Come cambia la qualità e la dimensione del rapporto interpersonale nell’era tecnologica? L’incipit fu il Tamagotci. Questo piccolo animaletto di cui bisognava prendersi cura, diversamente sarebbe morto. E la strage di pulcini che ne seguì, avrebbe dovuto costituire un monito, invece…..invece oggi dialoghiamo con le macchine. Immaginate una mattina, vi alzate, vi mettete al PC, non c’è rete. Chiamate il vostro operatore di riferimento, cominciate a dialogare con lui, e alla fine questo vi dice che siete l’ultimo cliente che ha accesso al servizio.

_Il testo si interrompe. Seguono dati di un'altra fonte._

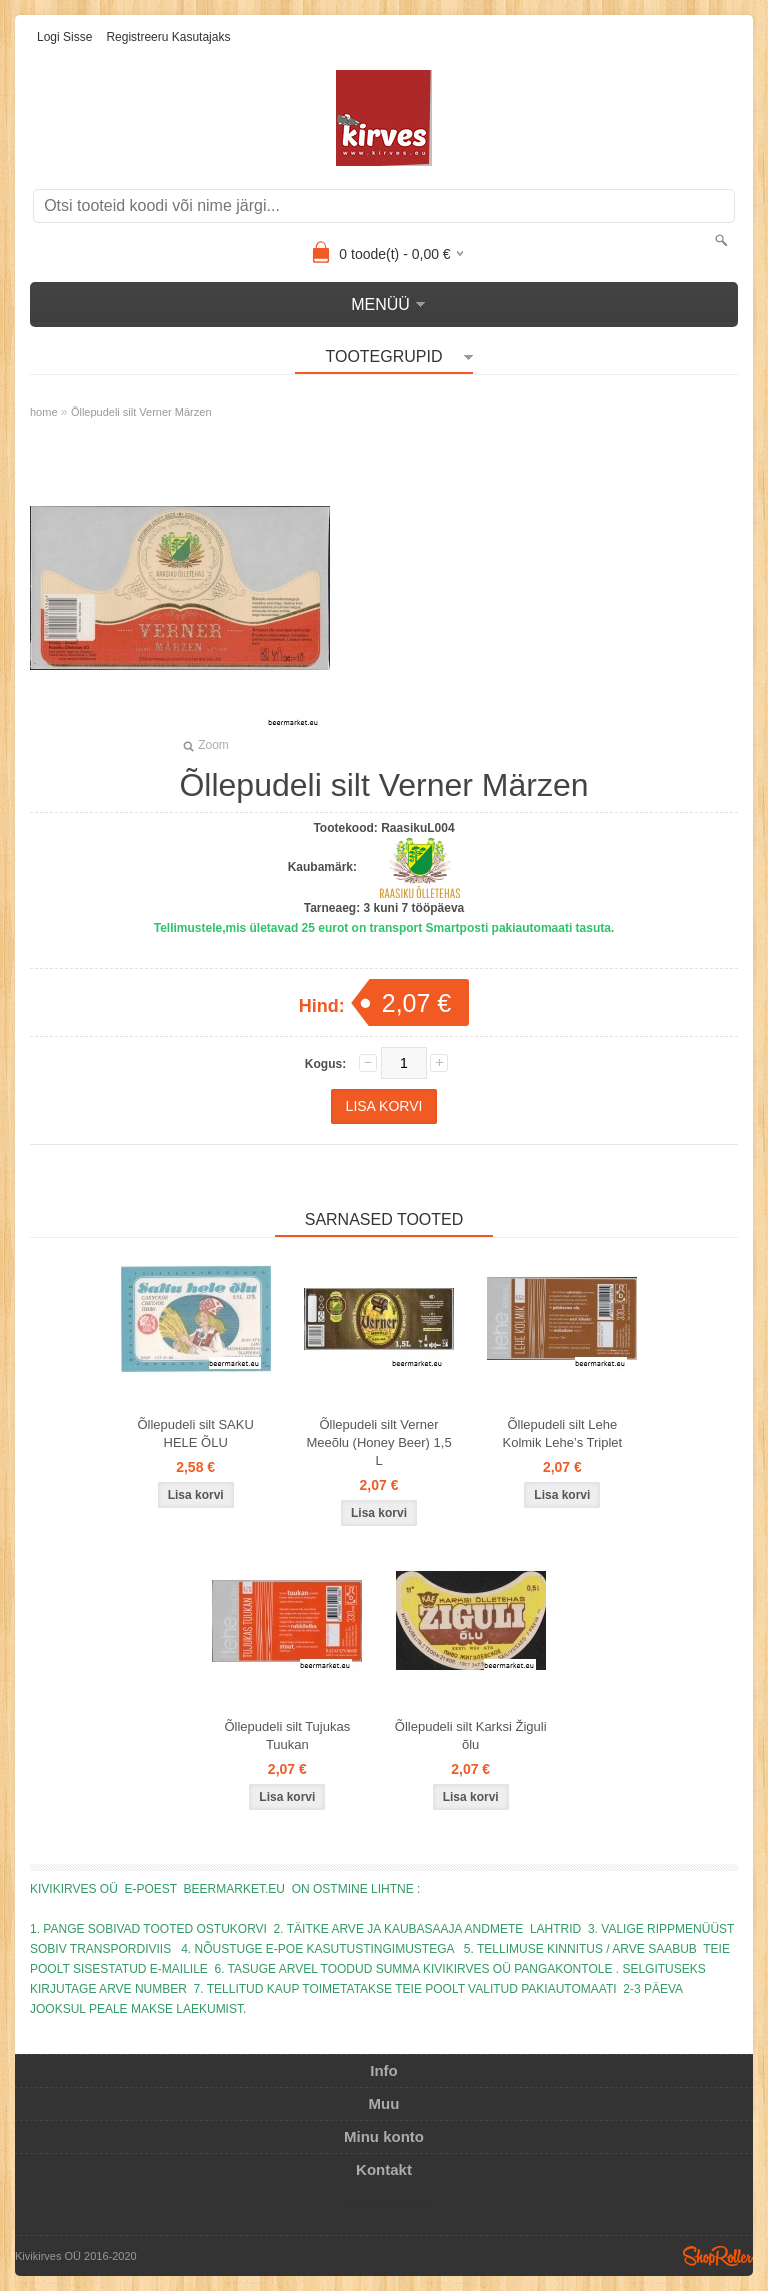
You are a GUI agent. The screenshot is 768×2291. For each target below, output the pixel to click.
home (44, 412)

La rete sta morendo. Fuori è un mondo diverso. Fuori è un mondo difficile, senza le comodità cui ci siamo abituati in questi anni….rete, informazioni a portata di mano, memoria aggiuntiva, dati, dati dati……dati che non si perdono, ma che si estinguono con la rete. E tu non puoi più recuperarli. Come quando ti chiudono una casella di posta elettronica a pagamento, a tradimento.
L’uomo Marco Paolini, il suo recitare pungente e coinvolgente, al punto da strappare spesso applausi a scena aperta), e la Macchina Frankie Hi-nrg mg, autore dei testi rap, il primo rapper di successo di cui l’Italia ha memoria, che ancora coniuga il rap ad un tessuto musicale sofisticato e complesso. L’Uomo e la Macchina. Soli, nufraghi….disperatamente ancorati l’uno all’altra….Ed ecco che nasce l’ Antropocéne. Chi è l’Antropocéne? L’antropocéne è “l’abitante dell’era più cool della storia del pianeta” (cit.). Disperato, ansioso, frettoloso, preoccupato non tanto della propria salvezza, del proprio rischio di estinzione, ma della salvezza degli oggetti che gli sono più cari. Perché rappresentano tutte quelle comodità cui dovrà rinunciare, nel momento in cui si estingueranno. In un’ora, sessanta minuti che sembrano venti anni, si prendono le distanze da un destino tecnologico, e si intraprende un percorso totalmente ignoto.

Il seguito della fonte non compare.